***** SUPPLIED PASSAGE *****

The fact that we now once again have op-eds in major newspapers in conservative states explaining to people why “socialism” isn’t necessarily an extreme word to be feared suggests a major sea change is afoot:
We often get too hung up over political labels and then reflexively dismiss the person. Sanders calls himself a “democratic socialist,” but what he stands for is actually more mainstream than people realize.
He wants to expand Social Security, invest massively to repair America’s crumbling infrastructure, provide Medicare for all, make public college tuition free, break up banks that are too big to fail, and combat climate change, among other things.
If you follow the figures, large percentages of Americans agree with many of these positions.
In his words: “To me, socialism doesn’t mean state ownership of everything, by any means, it means creating a nation, and a world, in which all human beings have a decent standard of living.
“I think (democratic socialism),” he has said “means the government has got to play a very important role in making sure that as a right of citizenship all of our people have health care; that as a right, all of our kids, regardless of income, have quality child care, are able to go to college without going deeply into debt; that it means we do not allow large corporations and moneyed interests to destroy our environment; that we create a government in which it is not dominated by big money interest. I mean, to me, it means democracy, frankly. That’s all it means.”
I’m not saying this means everyone in the American heartland is about to run out and vote socialist (or even for Sanders necessarily) but let’s hope it does signify that the Reagan Revolution cycle in American politics is coming to a close. We need to end the great lie that portrayed government as the enemy, while corporations were supposedly by and for the people against it.

*****

▶ WORK ITEM
In the passage on Sanders and socialism, what does Sanders say socialism doesn't mean?

***** MATERIAL PROVIDED *****

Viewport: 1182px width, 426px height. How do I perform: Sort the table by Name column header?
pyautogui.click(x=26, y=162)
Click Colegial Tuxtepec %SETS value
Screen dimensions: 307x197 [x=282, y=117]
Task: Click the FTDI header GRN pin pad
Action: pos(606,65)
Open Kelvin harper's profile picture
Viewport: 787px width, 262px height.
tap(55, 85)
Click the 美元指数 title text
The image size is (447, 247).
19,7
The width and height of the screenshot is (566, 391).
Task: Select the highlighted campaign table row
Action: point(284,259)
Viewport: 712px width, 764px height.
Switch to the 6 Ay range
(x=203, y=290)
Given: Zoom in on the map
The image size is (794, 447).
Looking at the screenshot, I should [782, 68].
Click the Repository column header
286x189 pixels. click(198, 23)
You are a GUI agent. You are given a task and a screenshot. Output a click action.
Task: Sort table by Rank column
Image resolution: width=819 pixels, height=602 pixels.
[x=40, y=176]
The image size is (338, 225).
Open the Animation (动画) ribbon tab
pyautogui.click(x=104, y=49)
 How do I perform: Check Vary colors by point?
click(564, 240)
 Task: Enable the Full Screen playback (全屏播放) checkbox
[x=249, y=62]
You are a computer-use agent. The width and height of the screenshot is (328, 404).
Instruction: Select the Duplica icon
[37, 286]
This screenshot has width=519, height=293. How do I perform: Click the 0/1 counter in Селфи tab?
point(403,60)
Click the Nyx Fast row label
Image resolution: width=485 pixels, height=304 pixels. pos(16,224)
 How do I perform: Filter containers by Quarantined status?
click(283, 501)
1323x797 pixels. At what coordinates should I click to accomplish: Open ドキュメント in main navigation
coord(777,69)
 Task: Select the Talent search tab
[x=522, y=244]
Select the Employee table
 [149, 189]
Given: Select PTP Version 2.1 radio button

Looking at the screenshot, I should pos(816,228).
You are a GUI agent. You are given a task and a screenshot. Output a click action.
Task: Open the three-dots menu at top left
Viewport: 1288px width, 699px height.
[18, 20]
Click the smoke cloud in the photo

*****

▶ EXERCISE RESPONSE
State ownership of everything.